They’re not quite wet flies. They’re certainly not Euro nymphs. What they are is magnificently buggy and ugly and horrible and they catch fish. This wee trove of beasties will be appearing in “Wet Flies 101.”
Horrible little monsters: bottom left, Fox Squirrel; bottom middle, Hare’s Ear; bottom right, Ginger Caddis Larva.
This selection of winged wets will be part of my “Wet Flies 101” presentation. It includes barred feather, quill, and jungle cock wings; English and American patterns; match-the-hatch and attractors like the Bergman-style flies from the color plates of Trout.
An olde English pattern. If you peruse the ancient and modern literature, you can find any number of variants. I don’t fish quill winged flies much, but this is a spiffy little pattern — and it carries with it the cachet of tradition.
Greenwell’s Glory Winged Wet
Hook: Wet fly size 12-16 (this is a TMC 3769 size 12)
Body: Pearsall’s Gossamer Silk, primrose yellow, darkened with cobbler’s wax
Rib: Fine gold wire
Hackle: Furnace hen
Wing: Starling primary
A short tour through the art form that features classic wingless wet fly patterns developed by James Leisenring and others. This clip will be part of my revamped “Wet Flies 101” presentation.

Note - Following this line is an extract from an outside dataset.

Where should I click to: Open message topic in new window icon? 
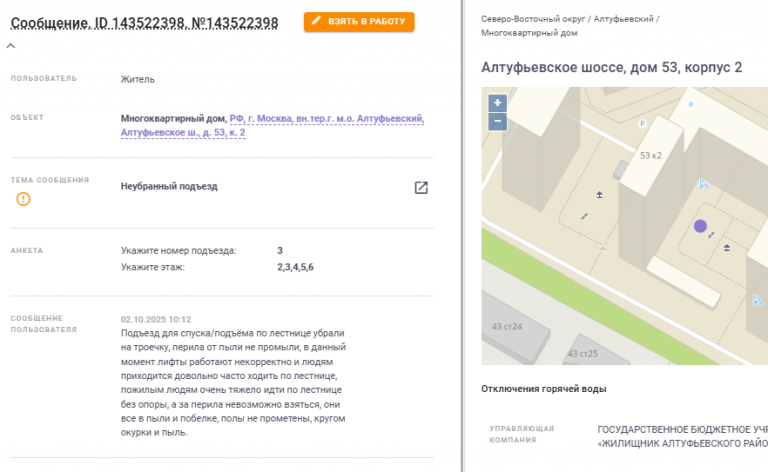click(x=421, y=187)
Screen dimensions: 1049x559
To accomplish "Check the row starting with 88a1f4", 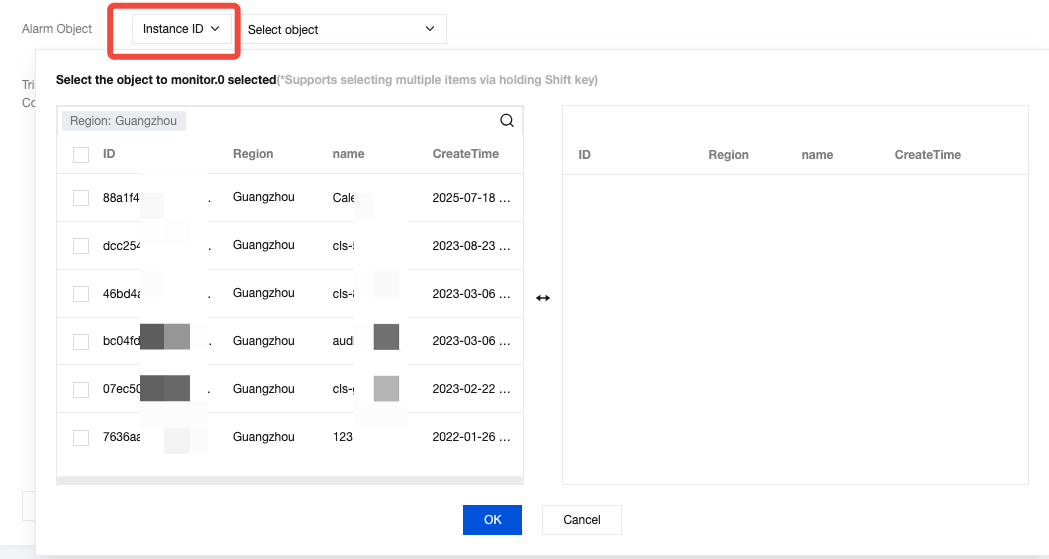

The sulphur hatch seems a long way off on this frigid January day. Still, an angler can dream…
This video includes traditional North Country spiders and a couple soft hackles of my own design. It’s going to be part of my upgraded presentation, “Wet Flies 101.”
Some subsurface bugs for next month. The four with the wood duck wing are classic Dark Hendrickson wets. Clockwise, we have pairs of tungsten beadheads on a scud hook with the traditional tail, hackle, and body; black bead with Delaware River Club Spectrumized Hendrickson dubbing and a brown partridge hackle; and black bead with the traditional muskrat body and brown partridge hackle. I’ll fish the winged wets as the middle dropper and the beadheads on point. I can almost feel the frantic tugging right now.
If you want to learn how to tie and fish wet flies, soft hackles, and fuzzy nymphs for trout, you can start by reading The Soft-Hackled Fly and Tiny Soft Hackles by Sylvester Nemes and Wet Flies: Tying and Fishing Soft-Hackles, Winged and Wingless Wets, and Fuzzy Nymphs by Dave Hughes. That’s what I did a long time ago, and I’m a better angler for it.
Too many fly fishing how-to books read like the dictionary — or worse, a quantum physics monograph. Not the case here. Both Hughes and Nemes write with a conversational style, perfectly weaving anecdotes with critical know-how.
The Soft-Hackled Fly and Tiny Soft Hackles is a combination of two of Nemes’ earlier works. It’s a pattern book for sure, but there’s also plenty of relevant storytelling. It’s loaded with peals of wisdom (“If you have never tied flies before, I urge you to start immediately. The practice is exhilarating.”) and hidden gems like using North Country spiders for steelhead. The purchase price alone is worth being able to tell someone that you’re catching all those trout on a size 20 Smut No. 1.
Hughes’ Wet Flies is likewise a pattern book, with multiple step-by-step photos and clear instructions. But it also covers history, wet fly types, and how to fish them. It’s a user-friendly read that exudes confidence in the patterns and the methods. My only complaint is that it’s a more western US-centric view of the subject. But wherever you live, you’ll find Wet Flies relevant (“Trout aren’t interested in neatness”). Note that there is now a second edition of Wet Flies, with new photos and patterns. I haven’t read it; I trust that it’s pretty darned good, too.